Reproduce exactly the stretch of lines running from the line with "Click the PDF" to the end of the entries below.

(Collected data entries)
* * * * *

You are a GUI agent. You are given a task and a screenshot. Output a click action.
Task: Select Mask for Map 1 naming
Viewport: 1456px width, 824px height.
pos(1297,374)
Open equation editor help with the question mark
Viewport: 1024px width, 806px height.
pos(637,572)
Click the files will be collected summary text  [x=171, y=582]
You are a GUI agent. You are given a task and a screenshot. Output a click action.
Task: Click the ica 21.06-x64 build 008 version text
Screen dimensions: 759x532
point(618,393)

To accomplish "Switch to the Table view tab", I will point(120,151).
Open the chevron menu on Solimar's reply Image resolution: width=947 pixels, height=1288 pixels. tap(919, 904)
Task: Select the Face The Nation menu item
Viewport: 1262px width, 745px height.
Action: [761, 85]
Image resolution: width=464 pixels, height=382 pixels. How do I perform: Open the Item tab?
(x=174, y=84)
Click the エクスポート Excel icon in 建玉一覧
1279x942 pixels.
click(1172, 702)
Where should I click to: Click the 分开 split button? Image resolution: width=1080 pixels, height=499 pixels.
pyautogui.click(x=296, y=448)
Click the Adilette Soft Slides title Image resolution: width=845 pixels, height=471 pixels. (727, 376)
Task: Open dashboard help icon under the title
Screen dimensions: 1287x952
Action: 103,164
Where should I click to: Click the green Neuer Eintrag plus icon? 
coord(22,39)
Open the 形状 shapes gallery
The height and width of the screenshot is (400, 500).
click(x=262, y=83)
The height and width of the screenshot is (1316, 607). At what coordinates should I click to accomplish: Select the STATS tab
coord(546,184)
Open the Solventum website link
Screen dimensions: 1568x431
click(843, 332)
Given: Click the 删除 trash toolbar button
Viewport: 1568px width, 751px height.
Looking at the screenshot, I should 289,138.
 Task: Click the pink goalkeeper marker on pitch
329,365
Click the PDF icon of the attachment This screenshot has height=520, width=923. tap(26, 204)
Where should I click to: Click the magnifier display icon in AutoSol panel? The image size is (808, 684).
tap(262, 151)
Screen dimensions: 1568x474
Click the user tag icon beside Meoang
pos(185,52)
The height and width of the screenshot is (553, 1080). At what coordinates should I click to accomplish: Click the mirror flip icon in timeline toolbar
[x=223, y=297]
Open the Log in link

* * * * *

__ANSWER__
Click the PDF icon of the attachment This screenshot has height=520, width=923. tap(26, 204)
Where should I click to: Click the magnifier display icon in AutoSol panel? The image size is (808, 684).
tap(262, 151)
Screen dimensions: 1568x474
Click the user tag icon beside Meoang
pos(185,52)
The height and width of the screenshot is (553, 1080). At what coordinates should I click to accomplish: Click the mirror flip icon in timeline toolbar
[x=223, y=297]
Open the Log in link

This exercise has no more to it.